MCP Server Readability Parser logo

MCP Server Readability Parser

by MCP-Mirror

A Python implementation of the MCP server that extracts and transforms webpage content into clean, LLM-optimized Markdown. It removes ads, navigation, and other non-essential content for better LLM processing.

View on GitHub

Last updated: N/A

What is MCP Server Readability Parser?

This is a Python based MCP server that utilizes the Readability algorithm to extract the main content from a webpage, cleans it, and converts it into Markdown format. It is optimized for use with Large Language Models (LLMs).

How to use MCP Server Readability Parser?

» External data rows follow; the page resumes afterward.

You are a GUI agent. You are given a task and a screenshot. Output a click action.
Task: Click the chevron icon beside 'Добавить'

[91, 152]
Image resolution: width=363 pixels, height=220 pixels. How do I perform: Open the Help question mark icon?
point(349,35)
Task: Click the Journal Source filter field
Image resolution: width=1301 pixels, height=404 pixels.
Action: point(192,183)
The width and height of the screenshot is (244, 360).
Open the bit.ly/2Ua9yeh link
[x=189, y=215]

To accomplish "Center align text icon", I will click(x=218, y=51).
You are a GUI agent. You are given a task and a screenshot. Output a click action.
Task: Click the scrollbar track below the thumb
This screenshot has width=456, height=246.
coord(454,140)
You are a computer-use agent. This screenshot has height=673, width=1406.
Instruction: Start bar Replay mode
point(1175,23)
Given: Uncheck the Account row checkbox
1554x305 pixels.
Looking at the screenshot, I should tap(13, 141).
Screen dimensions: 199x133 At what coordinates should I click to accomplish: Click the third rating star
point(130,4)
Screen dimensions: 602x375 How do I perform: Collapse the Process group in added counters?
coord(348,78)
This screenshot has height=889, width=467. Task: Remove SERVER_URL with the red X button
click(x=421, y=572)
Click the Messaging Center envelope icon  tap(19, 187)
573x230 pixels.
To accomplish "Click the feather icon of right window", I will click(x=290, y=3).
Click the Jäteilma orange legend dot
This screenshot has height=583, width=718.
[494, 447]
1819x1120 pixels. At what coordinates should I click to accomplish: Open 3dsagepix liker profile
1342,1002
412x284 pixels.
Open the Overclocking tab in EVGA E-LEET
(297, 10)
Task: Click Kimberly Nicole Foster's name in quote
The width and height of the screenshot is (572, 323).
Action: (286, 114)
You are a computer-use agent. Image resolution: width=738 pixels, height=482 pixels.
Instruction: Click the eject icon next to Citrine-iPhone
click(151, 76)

  1. Clone the repository. 2. Create and activate a virtual environment. 3. Install dependencies using pip install -r requirements.txt. 4. Start the server using fastmcp run server.py. 5. Send a POST request to the /tools/extract_content endpoint with a JSON payload containing the URL to parse.

Key features of MCP Server Readability Parser

  • Removes ads, navigation, footers and other non-essential content

  • Converts clean HTML into well-formatted Markdown

  • Handles errors gracefully

  • Optimized for LLM processing

Use cases of MCP Server Readability Parser

  • Preparing web content for LLM training

  • Summarizing articles for research

  • Creating clean content for documentation

  • Automating content extraction from websites

FAQ from MCP Server Readability Parser

Why use this instead of just fetching the HTML?

This server extracts only relevant content using the Readability algorithm, eliminates noise like ads, popups, and navigation menus, reduces token usage, and provides consistent Markdown formatting.

What is the main tool provided by the server?

The main tool is extract_content, which fetches and transforms webpage content into clean Markdown.

What arguments does the extract_content tool accept?

It accepts a url argument, which is a string representing the website URL to parse.

What does the extract_content tool return?

It returns a JSON object with a content field, which contains the Markdown content extracted from the webpage.

How do I configure this server with MCP?

Add the provided JSON configuration to your MCP settings file, specifying the command and arguments to run the server.